- [Data for the task]
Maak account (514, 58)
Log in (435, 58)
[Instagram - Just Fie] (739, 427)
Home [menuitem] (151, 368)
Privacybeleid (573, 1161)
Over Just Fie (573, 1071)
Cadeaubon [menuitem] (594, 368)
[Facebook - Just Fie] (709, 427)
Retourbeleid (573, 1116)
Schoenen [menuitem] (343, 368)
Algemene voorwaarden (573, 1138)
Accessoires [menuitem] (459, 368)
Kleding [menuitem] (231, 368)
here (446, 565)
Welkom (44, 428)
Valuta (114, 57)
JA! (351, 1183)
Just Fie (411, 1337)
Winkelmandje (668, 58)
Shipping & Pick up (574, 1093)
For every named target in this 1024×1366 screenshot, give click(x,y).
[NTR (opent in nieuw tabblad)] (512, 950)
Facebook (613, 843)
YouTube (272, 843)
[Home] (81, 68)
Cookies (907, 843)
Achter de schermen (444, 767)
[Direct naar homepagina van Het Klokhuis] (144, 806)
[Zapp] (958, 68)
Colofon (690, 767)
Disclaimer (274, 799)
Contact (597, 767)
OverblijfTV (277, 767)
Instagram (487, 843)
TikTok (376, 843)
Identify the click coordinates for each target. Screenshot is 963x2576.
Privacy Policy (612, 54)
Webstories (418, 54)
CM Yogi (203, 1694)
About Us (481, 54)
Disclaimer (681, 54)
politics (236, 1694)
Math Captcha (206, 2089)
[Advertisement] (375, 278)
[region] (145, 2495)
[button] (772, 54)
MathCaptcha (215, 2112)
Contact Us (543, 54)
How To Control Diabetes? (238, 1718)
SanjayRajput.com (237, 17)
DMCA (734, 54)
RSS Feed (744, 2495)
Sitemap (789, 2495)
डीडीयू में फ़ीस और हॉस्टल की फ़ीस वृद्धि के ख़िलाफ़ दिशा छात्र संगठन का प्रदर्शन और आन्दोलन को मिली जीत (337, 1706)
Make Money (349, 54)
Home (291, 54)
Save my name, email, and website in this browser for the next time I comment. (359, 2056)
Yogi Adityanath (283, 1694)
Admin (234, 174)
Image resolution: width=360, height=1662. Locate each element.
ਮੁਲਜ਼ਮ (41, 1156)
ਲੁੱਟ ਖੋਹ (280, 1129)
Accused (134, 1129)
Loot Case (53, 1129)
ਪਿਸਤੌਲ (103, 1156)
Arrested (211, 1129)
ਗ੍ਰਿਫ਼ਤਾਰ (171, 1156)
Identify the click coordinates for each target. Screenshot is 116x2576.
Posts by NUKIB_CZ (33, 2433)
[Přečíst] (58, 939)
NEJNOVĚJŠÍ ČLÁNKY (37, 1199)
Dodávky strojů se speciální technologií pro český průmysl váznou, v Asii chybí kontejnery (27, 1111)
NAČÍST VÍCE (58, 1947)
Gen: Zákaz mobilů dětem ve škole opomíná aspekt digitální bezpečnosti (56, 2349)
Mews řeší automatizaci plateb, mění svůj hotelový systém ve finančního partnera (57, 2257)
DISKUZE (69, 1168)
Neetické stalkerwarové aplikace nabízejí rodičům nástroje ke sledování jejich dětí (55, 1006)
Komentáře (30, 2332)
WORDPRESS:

- [What the task asks] Quote exactly the stretch of lines above that starts at the first one and ends at the line with "Schoenen [menuitem] (343, 368)", and nothing beyond it.

- [Response]
Maak account (514, 58)
Log in (435, 58)
[Instagram - Just Fie] (739, 427)
Home [menuitem] (151, 368)
Privacybeleid (573, 1161)
Over Just Fie (573, 1071)
Cadeaubon [menuitem] (594, 368)
[Facebook - Just Fie] (709, 427)
Retourbeleid (573, 1116)
Schoenen [menuitem] (343, 368)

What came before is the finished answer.